On est loin des rencontres d’un soir sans lendemain!
J’ai entendu l’expression « accrocher son fanal » pour parler d’un jeune homme qui courtise une jeune fille et aussi » venir les bons soirs ». Qu’étaient les bons soirs?
Ah, les « soirs de bonne veillée » ! Il faudrait que je vérifie, mais il me semble bien que c’est le mardi, le jeudi et le samedi. Je n’avais pas entendu « accrocher son fanal », mais c’est beau, je trouve.
« Accrocher son fanal » se disait aussi à Saint-Léon-de-Standon et l’expression allume encore des étincelles dans les yeux des aînés.
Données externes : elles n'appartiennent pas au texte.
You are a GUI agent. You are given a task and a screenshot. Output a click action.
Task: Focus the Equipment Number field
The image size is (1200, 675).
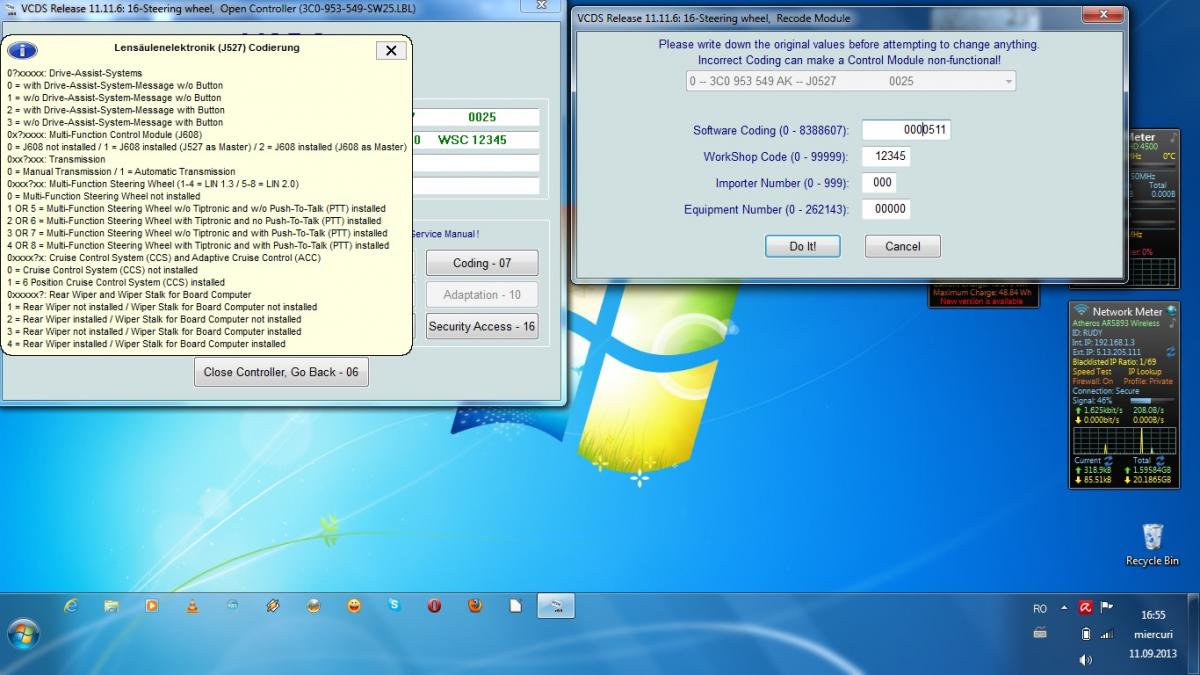(x=889, y=209)
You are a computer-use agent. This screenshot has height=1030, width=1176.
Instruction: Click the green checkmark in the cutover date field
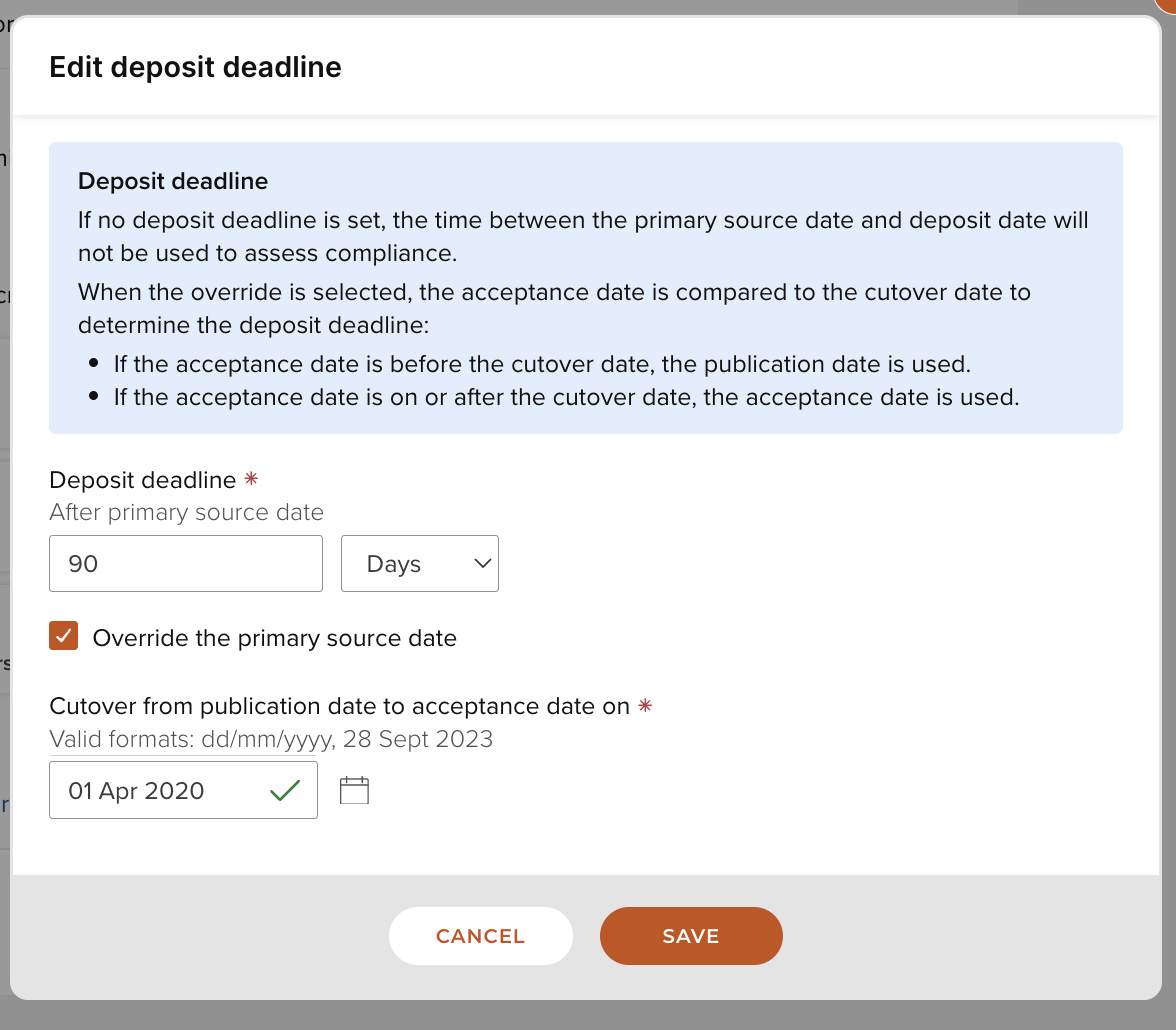point(285,791)
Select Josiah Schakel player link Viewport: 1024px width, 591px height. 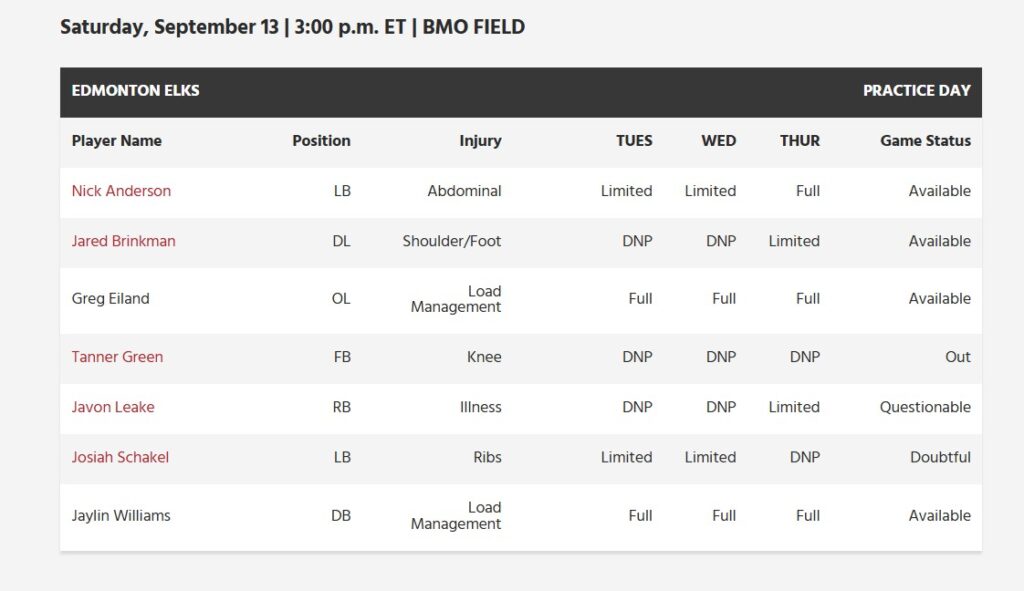[x=120, y=457]
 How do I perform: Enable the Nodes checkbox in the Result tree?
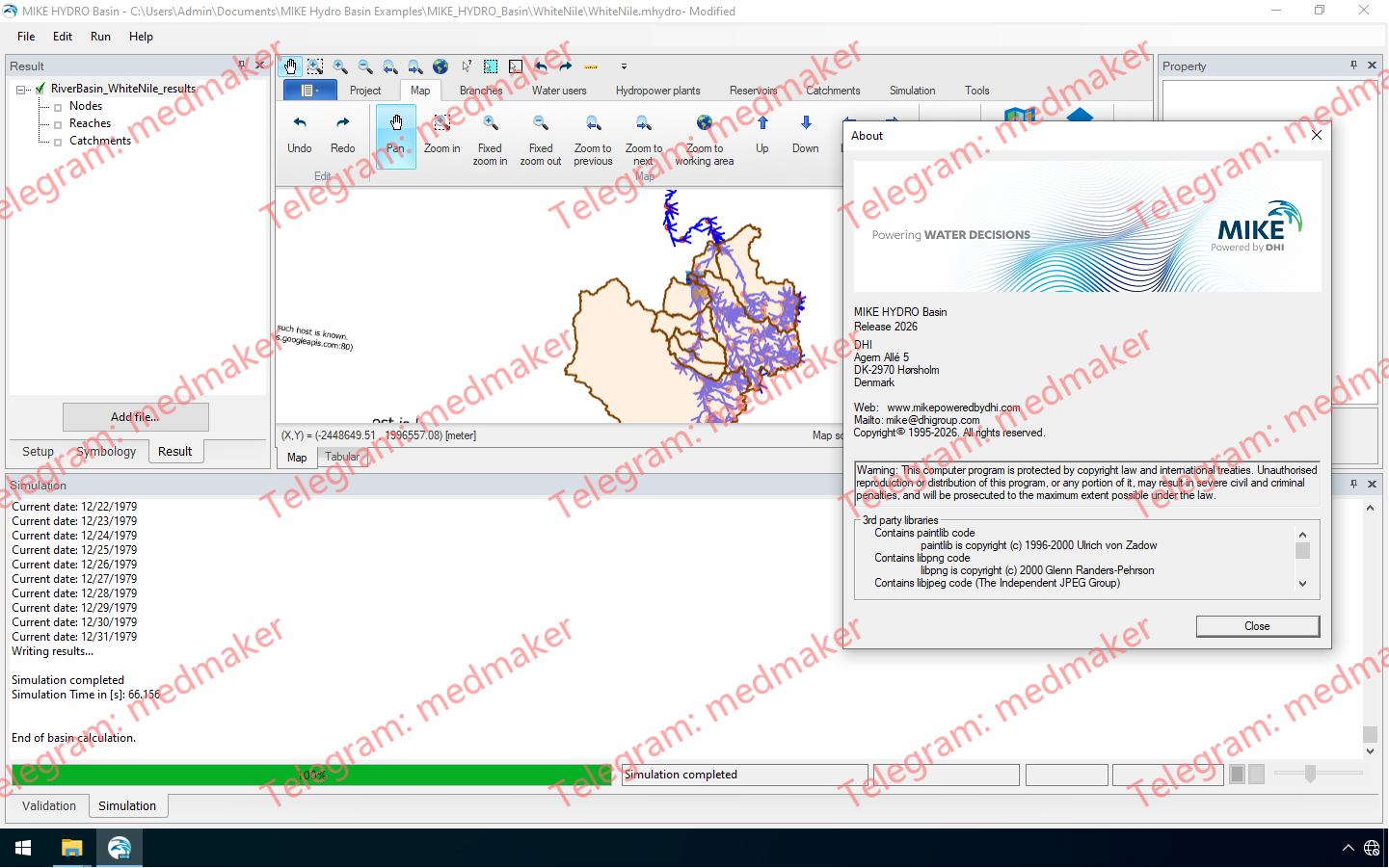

C’etait avoir un pied dans la porte de la maison de la jolie courtisée. C’etait dire aux autres mâles « je suis là le premier, la place est prise, allez voir ailleurs ». Les déplacements en soirée en voiture à cheval exigeait un fanal pour éclairer la route et quand un gars allait voir sa douce, il accrochait le fanal à l’entrée de la maison et le reprenait en partant.
Beaucoup plus romantique que maintenant alors que le jeune, bien assis dans son auto au silencieux modifié pour faire plus de bruit, klaxonne pour prévenir la fille qu’il l’attend à la porte !
Ô, merci, chère Françoise ! Bien belle histoire !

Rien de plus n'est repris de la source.